Conversion from analog to digital signals approaching

Yesterday, the U.S. House of Representatives defeated a bill that would have delayed the transition of analog television signals to a new digital format until June 12. Regardless, Pagosa Country TV viewers needn’t worry about preparing for the change, whenever it comes.

Monday, the Senate voted to delay the switch from Feb. 17 to June 12, to allow consumers receiving over-the-air signals more time to obtain coupons to apply toward the purchase of a converter box. Until Jan. 5, when a government subsidy program ran out of money, eligible households received two $40 coupons. At last count, there were approximately 2.6 million people still on a waiting list to receive coupons.

A converter box transforms older analog signals to digital — a move mandated by Congress to provide public safety officials more spectrum during emergencies, while also dramatically improving picture and sound clarity. Once the transition is complete, public safety organizations will have immediate access to old TV airwaves.

According to Senate Commerce Chairman John Rockefeller, the country is not ready to make the exchange. In fact, the Nielsen Co. estimates that 6.5 million poor, elderly and rural households relying on antennas are not prepared to receive digital signals.

The Obama Administration supported the delay, but House Republicans blocked it on Wednesday. House Democrats may attempt passage again next week, but if the measure passes, it’ll have to go back to the Senate for further consideration.

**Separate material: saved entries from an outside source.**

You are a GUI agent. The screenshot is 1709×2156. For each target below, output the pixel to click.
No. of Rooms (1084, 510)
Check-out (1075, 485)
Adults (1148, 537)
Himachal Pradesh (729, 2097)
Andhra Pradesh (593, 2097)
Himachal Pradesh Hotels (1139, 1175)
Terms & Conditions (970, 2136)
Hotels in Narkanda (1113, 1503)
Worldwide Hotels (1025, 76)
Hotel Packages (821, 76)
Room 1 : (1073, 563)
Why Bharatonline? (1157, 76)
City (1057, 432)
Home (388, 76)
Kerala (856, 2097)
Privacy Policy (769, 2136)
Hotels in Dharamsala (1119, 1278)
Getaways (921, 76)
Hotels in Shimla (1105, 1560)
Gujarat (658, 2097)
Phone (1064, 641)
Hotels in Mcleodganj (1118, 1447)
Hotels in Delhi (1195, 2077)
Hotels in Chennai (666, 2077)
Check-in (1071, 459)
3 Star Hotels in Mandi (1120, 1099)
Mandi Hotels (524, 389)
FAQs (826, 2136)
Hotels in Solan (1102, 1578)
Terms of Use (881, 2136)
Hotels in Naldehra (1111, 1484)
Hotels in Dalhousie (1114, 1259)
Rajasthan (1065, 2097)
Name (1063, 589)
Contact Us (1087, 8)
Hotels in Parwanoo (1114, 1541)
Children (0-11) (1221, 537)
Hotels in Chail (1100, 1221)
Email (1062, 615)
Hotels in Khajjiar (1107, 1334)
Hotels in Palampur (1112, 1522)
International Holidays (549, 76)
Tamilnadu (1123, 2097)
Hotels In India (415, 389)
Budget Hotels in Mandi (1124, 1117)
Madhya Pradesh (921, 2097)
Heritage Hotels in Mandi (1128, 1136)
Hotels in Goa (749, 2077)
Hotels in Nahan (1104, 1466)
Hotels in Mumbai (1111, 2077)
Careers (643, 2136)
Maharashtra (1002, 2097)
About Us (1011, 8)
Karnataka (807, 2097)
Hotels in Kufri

Here in the southern Rockies, television signals generally reach consumers via cable, satellite or a free over-the-air translator. As a result, local TV viewers needn’t worry about the switch.

The reason is simple. All cable and satellite providers have automatically made the change for their subscribers, and Low Power, Class A and Translator TV stations are not required to make the move at all.

Therefore, Pagosa Country TV viewers need not worry about coupons or a converter box. Only part-time residents with homes elsewhere in the country — and only those that receive over-the-air TV signals — will need a converter.